Tuesday, 17th June 2014
In Japan Entertainment News,
Harry Potter theme park gears up
Osaka's Wizarding World of Harry Potter attraction, due to open on July 15th, has announced that it is expecting to bring a vast number of visitors to Universal Studios Japan over the next year, following a surge in ticket sales.
According to a press release issued by the theme park, two million more people will be welcomed through the gates thanks to the arrival of the boy wizard, who featured in seven highly successful books and eight Hollywood films.
The new addition to Universal Studios Japan cost an estimated 45 billion yen, spans four hectares and includes much of the unique world created by author JK Rowling.
Cutting-edge technology has played a role in allowing intricate details to be added to Hogwarts Castle and the nearby village of Hogsmeade, including snow on the rooftops and lights in the windows.
The attraction is the second Wizarding World of Harry Potter in existence after the first one situated at the Universal Orlando Resort in Florida.

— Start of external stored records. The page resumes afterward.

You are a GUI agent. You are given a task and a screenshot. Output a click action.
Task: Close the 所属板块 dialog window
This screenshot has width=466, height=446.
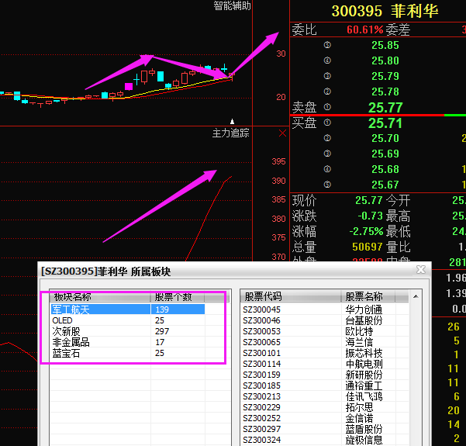(x=421, y=270)
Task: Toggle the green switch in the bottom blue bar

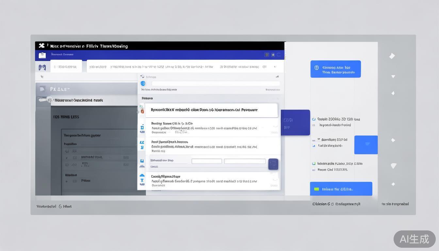Action: coord(316,189)
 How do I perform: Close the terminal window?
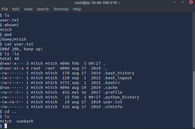[191, 3]
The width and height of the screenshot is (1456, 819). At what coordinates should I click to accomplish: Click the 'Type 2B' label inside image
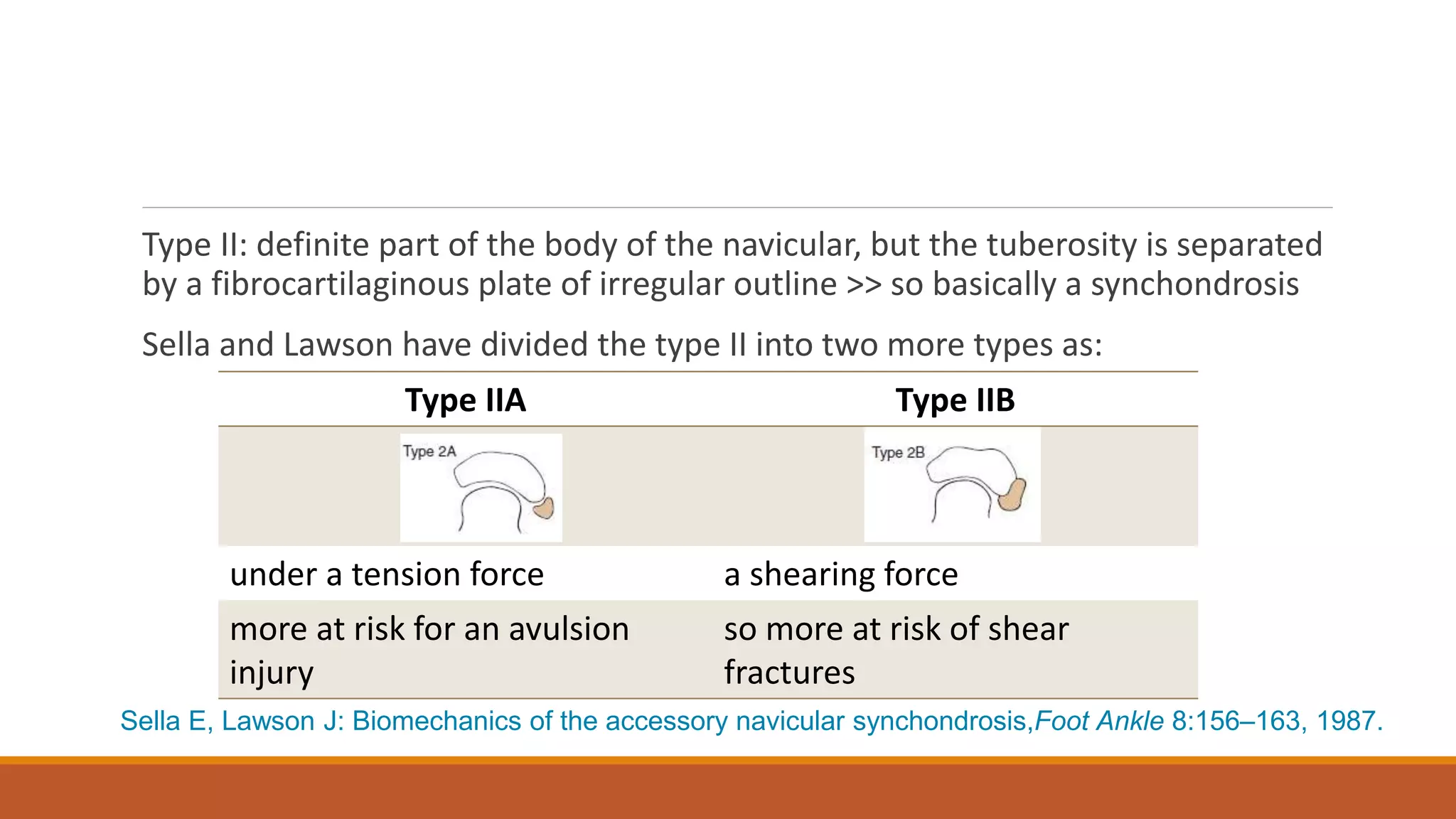click(x=898, y=453)
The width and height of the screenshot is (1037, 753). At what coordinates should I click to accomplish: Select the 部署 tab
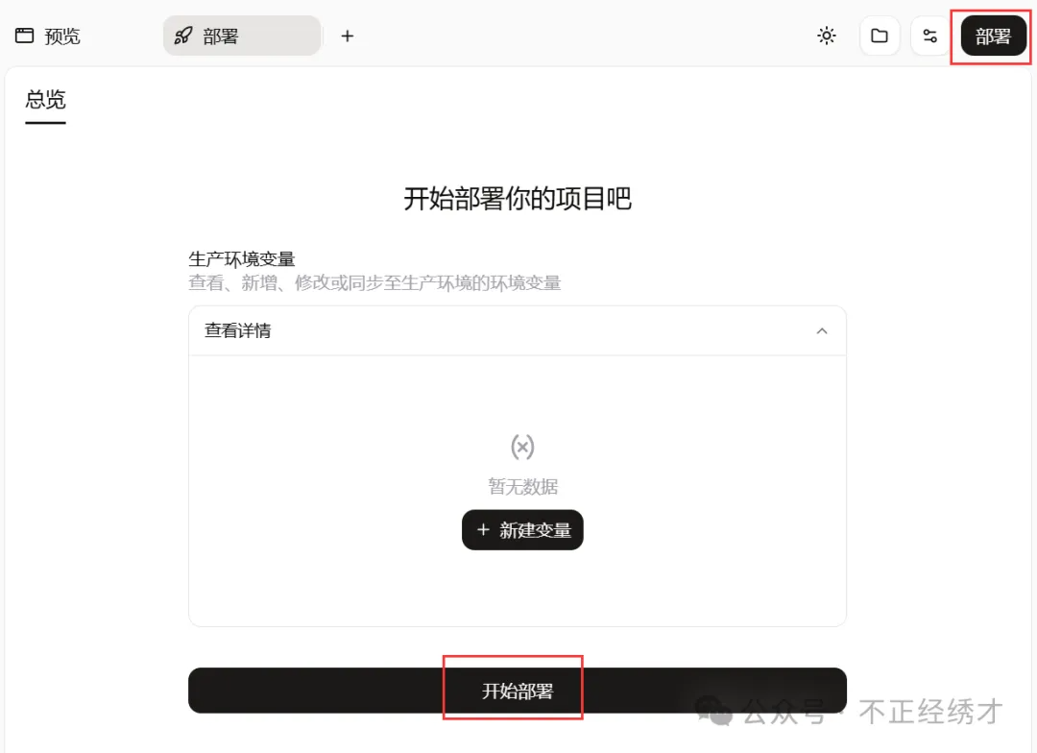[x=241, y=36]
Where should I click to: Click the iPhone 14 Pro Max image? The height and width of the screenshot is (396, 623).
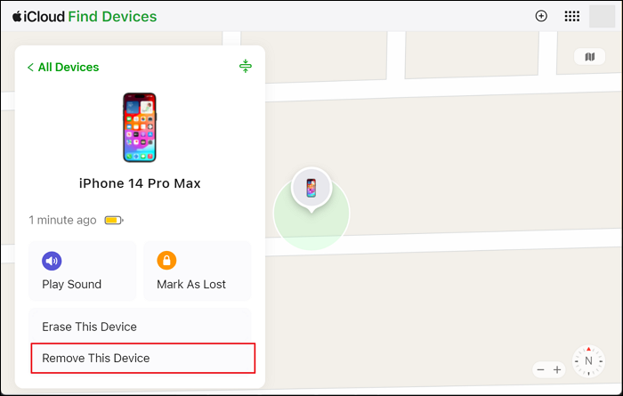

However, the Japanese incarnation contains a number of additions not featured in the original, including the Black Lake, home to the Giant Squid, and real owls that have been trained to deliver letters like in the books.
Other highlights include the opportunity to fly over Hogwarts Castle, board the crimson Hogwarts Express and use a restroom designed to look like the entrance to the Chamber of Secrets.
The attraction has even been lauded by prime minister of Japan Shinzo Abe, who praised the jobs and additional cash flow it will bring to the area.
He told journalists: "The Wizarding World of Harry Potter will be a wonderful addition to Universal Studios Japan and will contribute to energizing Osaka and the local economy."
Those wishing to experience the attraction can purchase tickets online, with West Japan Railway Company offering a combined Shinkansen bullet train pass with entry to the park.